Mr. Duggan said that one school of performance management focused only on metrics which looked at the degree of targets met.

“In my view, the whole focus here is actually on the consequences of actions but by the time you look at these, it is too late.  Some performance management systems have been critised because the results were considered to be too high, because they did not fit the statistical distribution of a normal population. These statistical measures can sometimes be the outcome of a dishonest annual ritual, and other times you do not have a normal population in statistical terms, like the HSE.

”Some multinational believe that in performance management the top third should get a big bonuses, the middle third should get a cost of living increase and the third should get a new job.  This approach may be suitable for for-profit organisation but may not a positive contributor to quality in service organisations.

“Performance management in service organisations needs to place the emphasis on behaviours that affect outcomes.  Especially in health it is down to the individual and the focus is on behaviour first, as the consequences of this behaviour can contribute to the service being better or worse.

Quoting P Senge (1990)  he said “Because service quality is intangible there is a strong tendency to manage service businesses by focusing on what is most tangible, such as the number of customer’s services, the costs of providing a service and the revenues generated. But focussing on what is easily measured leads to looking good without being good – to have measurable performance indicators that are acceptable yet not providing quality service means that work gets done but at a steadily poorer standard of quality. For example one surgeon might do three procedures in a particular timeframe while another might do ten, but they could be of very different complexity.

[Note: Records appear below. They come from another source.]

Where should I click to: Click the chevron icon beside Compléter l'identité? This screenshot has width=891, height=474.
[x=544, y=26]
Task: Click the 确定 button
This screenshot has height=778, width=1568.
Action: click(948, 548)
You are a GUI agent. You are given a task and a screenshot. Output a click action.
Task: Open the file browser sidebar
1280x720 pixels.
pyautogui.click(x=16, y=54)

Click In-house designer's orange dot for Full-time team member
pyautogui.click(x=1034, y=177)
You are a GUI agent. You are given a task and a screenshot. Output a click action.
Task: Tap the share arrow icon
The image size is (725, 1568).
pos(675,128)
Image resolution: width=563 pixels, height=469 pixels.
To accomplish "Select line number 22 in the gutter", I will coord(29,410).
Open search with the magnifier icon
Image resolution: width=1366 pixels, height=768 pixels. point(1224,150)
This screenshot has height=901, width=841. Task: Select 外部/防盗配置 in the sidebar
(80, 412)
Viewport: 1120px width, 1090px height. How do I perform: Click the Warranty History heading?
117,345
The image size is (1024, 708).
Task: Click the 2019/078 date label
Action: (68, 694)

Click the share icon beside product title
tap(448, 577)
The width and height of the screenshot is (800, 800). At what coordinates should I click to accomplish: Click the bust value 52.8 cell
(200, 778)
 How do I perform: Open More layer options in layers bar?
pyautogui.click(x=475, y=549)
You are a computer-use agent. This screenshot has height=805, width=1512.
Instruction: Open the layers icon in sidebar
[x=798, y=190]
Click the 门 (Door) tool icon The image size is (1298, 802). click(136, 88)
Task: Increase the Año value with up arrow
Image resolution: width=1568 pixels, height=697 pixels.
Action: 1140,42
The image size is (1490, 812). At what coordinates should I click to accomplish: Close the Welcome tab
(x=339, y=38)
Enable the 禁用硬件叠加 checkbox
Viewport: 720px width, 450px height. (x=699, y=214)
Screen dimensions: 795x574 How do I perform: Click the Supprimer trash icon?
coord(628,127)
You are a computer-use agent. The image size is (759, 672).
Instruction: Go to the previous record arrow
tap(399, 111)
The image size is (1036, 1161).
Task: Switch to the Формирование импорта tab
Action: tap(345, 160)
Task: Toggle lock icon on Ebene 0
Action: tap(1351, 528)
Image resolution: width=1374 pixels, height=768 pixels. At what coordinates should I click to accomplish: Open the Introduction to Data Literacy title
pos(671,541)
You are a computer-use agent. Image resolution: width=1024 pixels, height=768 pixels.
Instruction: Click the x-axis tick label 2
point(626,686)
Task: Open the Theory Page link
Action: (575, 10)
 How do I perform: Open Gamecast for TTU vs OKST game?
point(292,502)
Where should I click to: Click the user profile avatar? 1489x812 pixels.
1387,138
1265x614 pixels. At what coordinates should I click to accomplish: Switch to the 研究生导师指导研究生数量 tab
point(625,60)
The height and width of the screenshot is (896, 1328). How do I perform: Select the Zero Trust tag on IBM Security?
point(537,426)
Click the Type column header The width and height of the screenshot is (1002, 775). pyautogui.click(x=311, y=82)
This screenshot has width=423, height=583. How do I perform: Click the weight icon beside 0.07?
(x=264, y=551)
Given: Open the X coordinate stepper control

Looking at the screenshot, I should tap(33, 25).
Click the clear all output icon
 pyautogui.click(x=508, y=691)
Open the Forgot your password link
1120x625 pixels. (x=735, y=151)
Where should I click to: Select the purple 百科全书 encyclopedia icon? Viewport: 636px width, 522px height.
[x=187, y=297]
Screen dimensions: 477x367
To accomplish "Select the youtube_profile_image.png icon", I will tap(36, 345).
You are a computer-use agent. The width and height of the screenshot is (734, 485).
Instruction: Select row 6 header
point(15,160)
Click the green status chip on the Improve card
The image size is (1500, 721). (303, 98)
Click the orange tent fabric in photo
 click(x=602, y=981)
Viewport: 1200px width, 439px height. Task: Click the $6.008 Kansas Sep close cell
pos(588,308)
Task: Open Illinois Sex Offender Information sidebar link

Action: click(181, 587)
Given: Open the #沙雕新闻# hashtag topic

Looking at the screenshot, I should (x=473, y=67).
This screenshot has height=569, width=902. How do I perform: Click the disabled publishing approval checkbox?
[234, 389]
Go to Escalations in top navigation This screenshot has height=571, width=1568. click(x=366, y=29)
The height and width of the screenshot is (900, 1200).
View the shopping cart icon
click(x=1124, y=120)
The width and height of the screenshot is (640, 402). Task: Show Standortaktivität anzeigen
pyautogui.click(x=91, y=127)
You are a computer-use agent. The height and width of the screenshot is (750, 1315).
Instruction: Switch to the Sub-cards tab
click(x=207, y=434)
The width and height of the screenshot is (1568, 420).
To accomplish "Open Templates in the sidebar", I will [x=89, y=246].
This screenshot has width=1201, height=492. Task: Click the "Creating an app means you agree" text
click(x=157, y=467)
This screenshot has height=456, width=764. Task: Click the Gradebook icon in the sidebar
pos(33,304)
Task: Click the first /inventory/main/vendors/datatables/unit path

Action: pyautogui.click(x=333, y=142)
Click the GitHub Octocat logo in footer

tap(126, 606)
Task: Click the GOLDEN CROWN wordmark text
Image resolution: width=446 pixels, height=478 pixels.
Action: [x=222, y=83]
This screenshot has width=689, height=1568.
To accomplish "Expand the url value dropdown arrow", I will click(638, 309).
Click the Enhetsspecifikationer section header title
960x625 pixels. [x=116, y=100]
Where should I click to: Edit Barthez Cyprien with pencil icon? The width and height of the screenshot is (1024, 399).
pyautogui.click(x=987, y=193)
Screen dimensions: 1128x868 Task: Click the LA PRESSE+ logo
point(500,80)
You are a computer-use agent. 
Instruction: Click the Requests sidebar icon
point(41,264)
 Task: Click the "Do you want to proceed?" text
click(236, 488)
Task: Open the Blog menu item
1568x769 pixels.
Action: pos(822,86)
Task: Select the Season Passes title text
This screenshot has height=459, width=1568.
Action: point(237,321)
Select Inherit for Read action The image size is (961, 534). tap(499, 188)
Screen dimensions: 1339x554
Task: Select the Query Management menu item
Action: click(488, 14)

“We need to move back from consequences through behaviours to antecedents and it is antecedents where this performance management system wants to get. There isn’t an quantitative appraisal the end of the year where you are told ‘you’ve got a four, sign here and go off happy, but a requirement to engage, to individual assess our performance and be prepared to discuss and implement performance  improvements and personal development activities for the benefit of patients and service users.

Performance management is not a single project, not an isolated event but an agenda for change, change of culture, greater engagement,  a push to a different way of behaving for not only managers but for all employees, it is a challenge that encompasses us all irrespective of profession, employee category or level in the organisation.